Home News Crowdsourcing app Findyr merges with Analytics and Machine Learning Experts Leviathan

Crowdsourcing app Findyr merges with Analytics and Machine Learning Experts Leviathan

US: Findyr, the global platform for crowdsourcing of hyperlocal, street-level data and insights has today announced its merger with Leviathan, the big data analytics platform specializing in analysis of cloud ingested big data with leading machine learning models. The merger, which will continue to operate as Findyr, is seeking to solve some of the biggest location-based challenges being faced across the globe by the private and public sectors.

Answering the growing challenges in geo-location intelligence service offerings, which until now have relied on low-frequency satellite imagery, Findyr will be creating around the clock real-time location-based data access to critical information.

Lyndon Oh, founder of Leviathan and newly appointed CEO of Findyr, commented: “Our on-demand crowdsourced data collection platform and real-time geospatial data feed creates the world’s most complete high-frequency data map for any location in the world. By joining forces, our ground-level data capture and cloud-based machine learning tools offer enterprises unprecedented precision and a unique advantage in analyzing physical assets, hedging against downside risks in human behavior, and spotting economic opportunity from one city block to the next.”

Before becoming CEO of Findyr, Lyndon was the founder and CEO of Leviathan Analytics, the New York-based software provider selling location analytics tools to customers in the hospitality, industrial goods, security and advisory service markets. Before founding Leviathan, Lyndon was a program manager at Google and prior to that was an executive in analytics at Facebook. He also holds a Ph.D. from the University of St. Gallen in Switzerland and an M.Sc. from the London School of Economics.

Since its launch, Findyr has been disrupting traditional models of location-based data collection with its unique crowdsourced tasking capabilities and global community of data collectors providing high-frequency, accurate intelligence for customers seeking near real-time, accurate observational data.

Findyr is working with blue-chip clients including Gallup, the world’s leading analytics and consultancy practice, best known for its World Poll surveys researching “100 crucial issues” from business and economics to citizen-engagement, education, family life, communications, health and much more. Working with Findyr’s highly trained and global community, Gallup and other customers are now able to crowdsource accurate data collection, displacing traditional time intensive and costly practices of location-based data collection.

Findyr is owned and operated by Granahan McCourt Capital, the worldwide investors in technology, media and telecommunications, founded by David C. McCourt, one of the world’s most successful entrepreneurs.

David McCourt, founder and CEO of Granahan McCourt Capital, said: “We are excited to be creating a new era of location data services as Findyr and Leviathan combine their expertise and unique market offerings. Findyr has an established and fast-growing customer base who are looking to solve hugely significant global challenges and by adding Leviathan’s expertise, we are building the most sophisticated machine learning platform so that customers seeking benefits from location-based data can get the intelligence and insight they desperately need. By solving incomplete cloud datasets which other machine learning vendors base their models on, this is an unrivaled solution.

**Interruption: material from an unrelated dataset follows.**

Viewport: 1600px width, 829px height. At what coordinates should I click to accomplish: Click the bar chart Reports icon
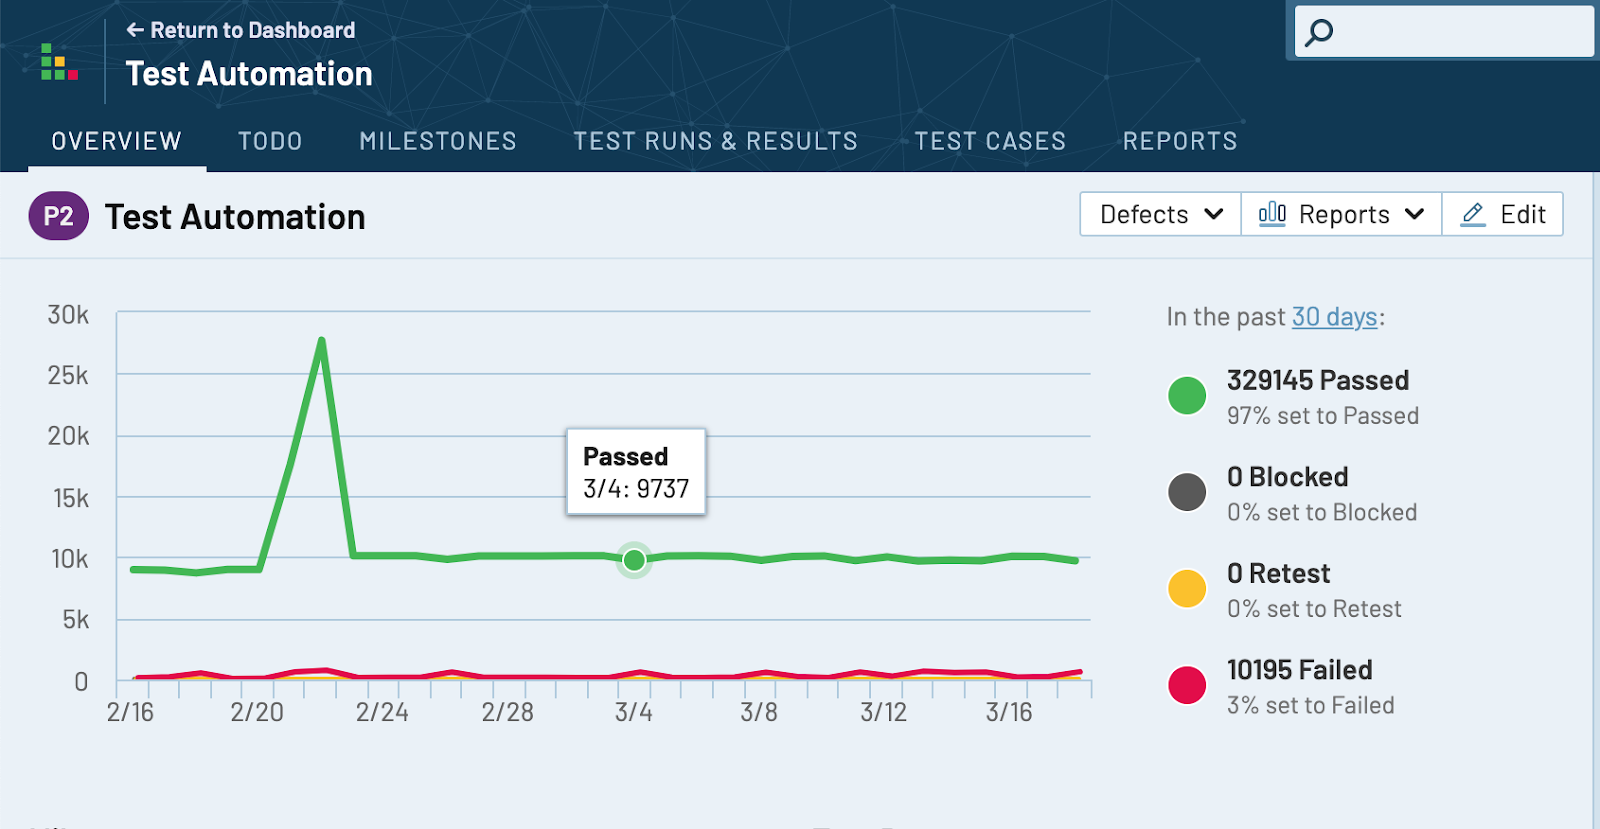pyautogui.click(x=1272, y=214)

“Findyr has started a revolution based on its commitment to insight and innovation by empowering its sophisticated, reliable crowdsourced data from highly trained community members with world-leading analytical capabilities, allowing us to provide an incredibly detailed and ever-more accurate picture of the important matters facing people and businesses in every area of the globe.

“We are now the leader in taking low frequency but critical information and making it near real-time, which provides the answer for anyone who relies on making decisions on this insight.”